═══ BRANO DA LEGGERE ═══

Secondo il giudice meneghino la stazione radio base per telefonia mobile oggetto di causa era stata oggetto di specifica autorizzazione comunale, rilasciata a seguito del parere favorevole che aveva emesso la ARPA Lombardia, dopo aver eseguito delle analisi per la valutazione dell’impatto che le onde elettromagnetiche provenienti dalla stazione medesima avrebbero avuto su una superficie calcolata con il raggio di circa 100 m dall’impianto. In particolare, dalle analisi effettuate dal suddetto ente, era emerso che anche nelle zone immediatamente vicine alla stazione alla quale venivano sprigionate le onde elettromagnetiche i valori di emissione erano estremamente inferiori rispetto ai limiti massimi previsti dall’apposito decreto ministeriale a tutela della salute delle persone, nonché del decreto del presidente del consiglio dei ministri che ha ad oggetto l’individuazione dei limiti massimi nei casi in cui siano presenti edifici destinati alla permanenza di persone per un periodo non inferiore a quattro. In considerazione di ciò il tribunale di Milano, richiamando la corte di cassazione che in tema di immissioni di onde elettromagnetiche ritiene che nel caso in cui i limiti di esposizione previsti dalle suddette normative non siano superati sia da escludere una forma di tutela giudiziaria a favore dei soggetti coinvolti e che comunque il diritto alla salute non può correre il rischio di essere compromesso quando siano stati rispettati i limiti di esposizione previsti dalla suddetta disciplina (a meno che non si superi la suddetta presunzione attraverso la relativa prova contraria).
In secondo luogo, il tribunale di Milano ha anche ritenuto che la malattia lamentata da parte attrice, così detta eletto sensibilità, intesa come conseguenza derivante dall’esposizione a campi elettromagnetici, non è riconoscibile a livello scientifico. Secondo la corte meneghina, infatti, tale soluzione è stata adottata dalla organizzazione mondiale della sanità che, seppure ha riconosciuto che i soggetti interessati dalla disposizione ai suddetti campi possono avere dei problemi di salute, ha qualificato tale situazione come una intolleranza ambientale idiopatica, cioè come una patologia rispetto alla quale non si è in grado di individuare o di dimostrare le cause e soprattutto la correlazione con la esposizione a campi elettromagnetici.
Sul punto:”Immissione sonore e danno alla salute”

═══ ESTRATTO DEI DATI ═══

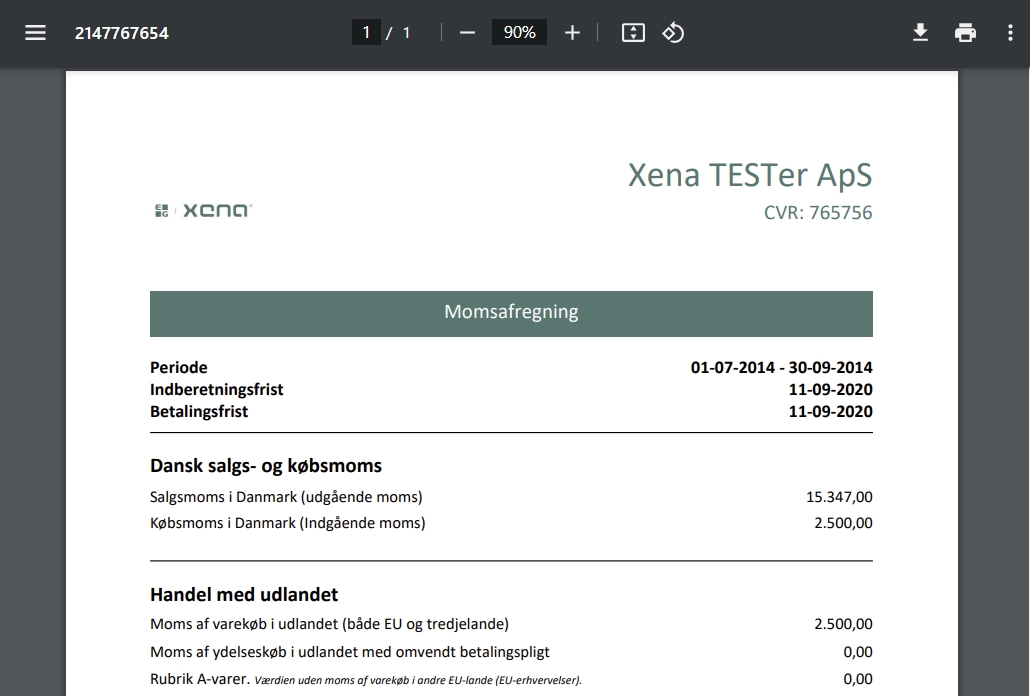
Task: Expand the more options dropdown
Action: (1011, 32)
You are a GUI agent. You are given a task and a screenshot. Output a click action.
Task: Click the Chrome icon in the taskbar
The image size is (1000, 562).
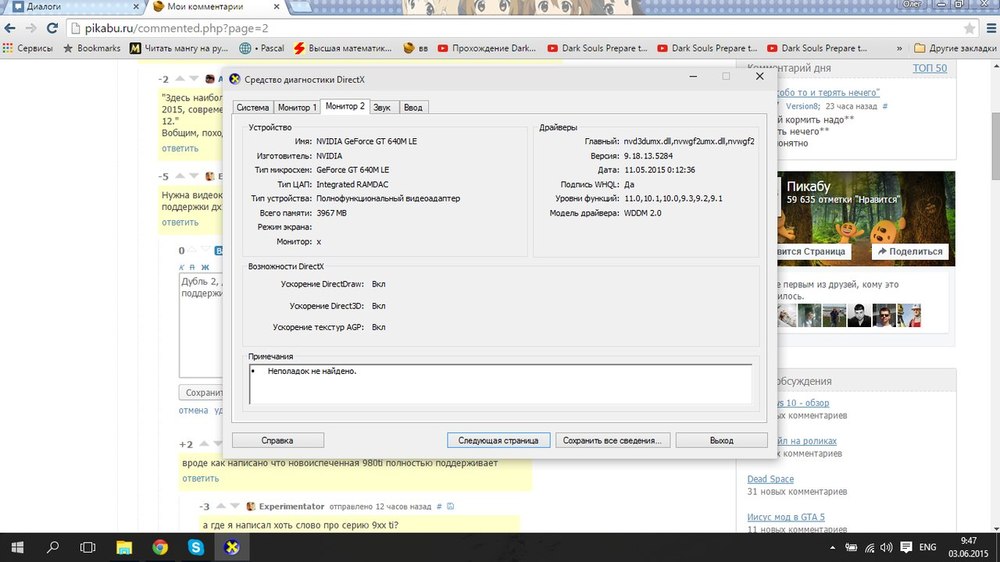point(160,547)
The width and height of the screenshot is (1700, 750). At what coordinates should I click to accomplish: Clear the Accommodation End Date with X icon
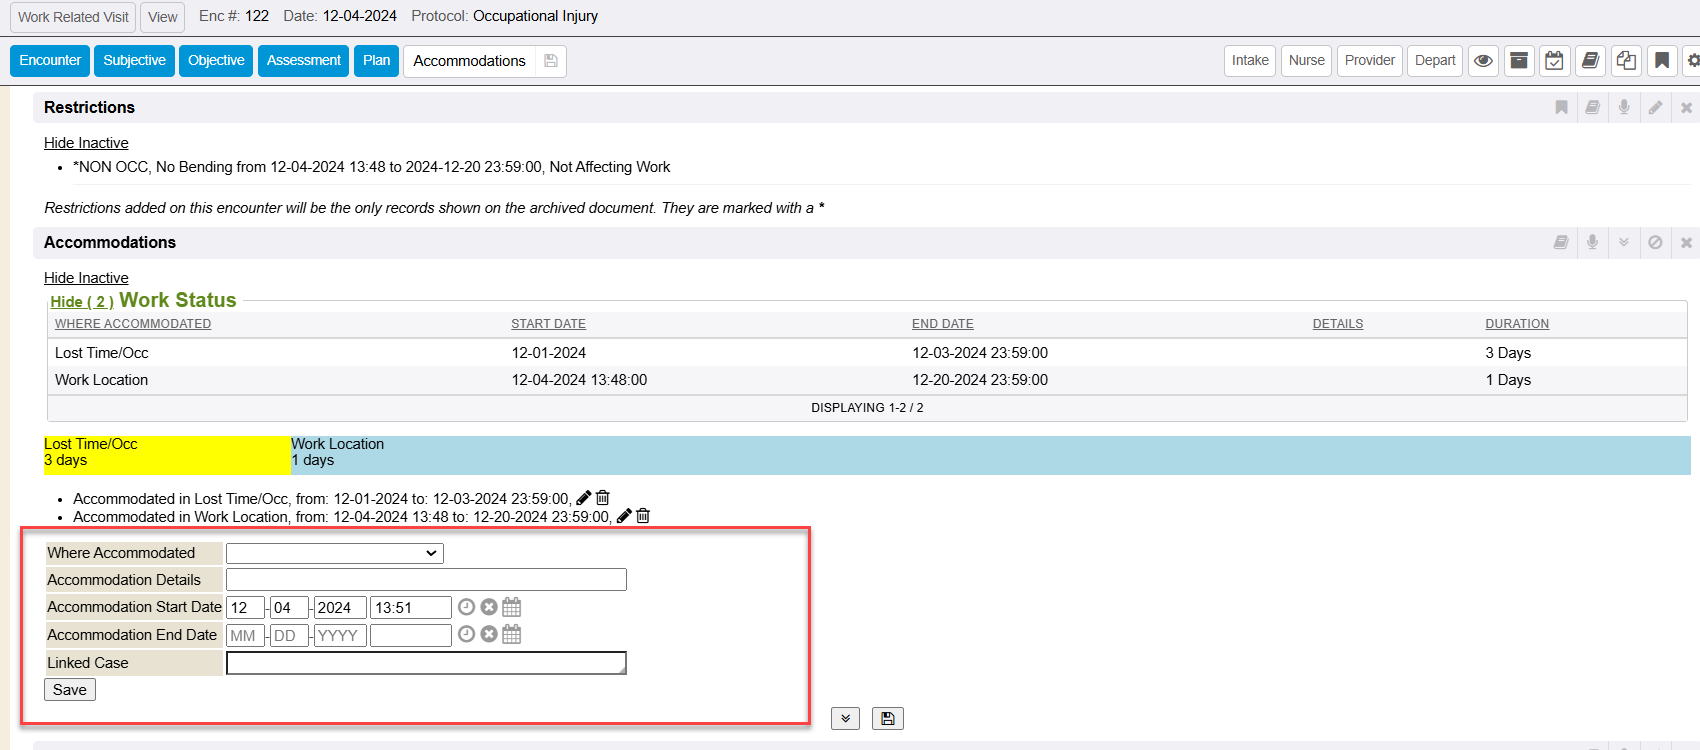point(489,634)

═══

■ **DOMANDE SUL BRANO**
a: Secondo il brano, entro quale raggio dall'impianto l'ARPA Lombardia ha valutato l'impatto delle onde elettromagnetiche?
b: Aggiorna tutto il brano da "In secondo luogo, il" fino a "a campi elettromagnetici.", mettendo "OMS" al posto di "organizzazione mondiale della sanità".
c: Indica se ciascuna affermazione concorda con il brano, rispondendo sì o no e citando le parole decisive.
(i) Il parere emesso dall'ARPA Lombardia sulla stazione era favorevole.
(ii) L'organizzazione mondiale della sanità ha escluso che le persone esposte ai campi elettromagnetici possano avere problemi di salute.
(iii) Secondo il tribunale di Milano, la malattia lamentata da parte attrice è riconoscibile a livello scientifico.

■ **RISPOSTE ALLE ATTIVITÀ**
a: Entro un raggio di circa 100 m dall'impianto.

b:
In secondo luogo, il tribunale di Milano ha anche ritenuto che la malattia lamentata da parte attrice, così detta eletto sensibilità, intesa come conseguenza derivante dall’esposizione a campi elettromagnetici, non è riconoscibile a livello scientifico. Secondo la corte meneghina, infatti, tale soluzione è stata adottata dalla OMS che, seppure ha riconosciuto che i soggetti interessati dalla disposizione ai suddetti campi possono avere dei problemi di salute, ha qualificato tale situazione come una intolleranza ambientale idiopatica, cioè come una patologia rispetto alla quale non si è in grado di individuare o di dimostrare le cause e soprattutto la correlazione con la esposizione a campi elettromagnetici.

c:
(i) Sì: "rilasciata a seguito del parere favorevole che aveva emesso la ARPA Lombardia".
(ii) No: "ha riconosciuto che i soggetti interessati dalla disposizione ai suddetti campi possono avere dei problemi di salute".
(iii) No: "non è riconoscibile a livello scientifico".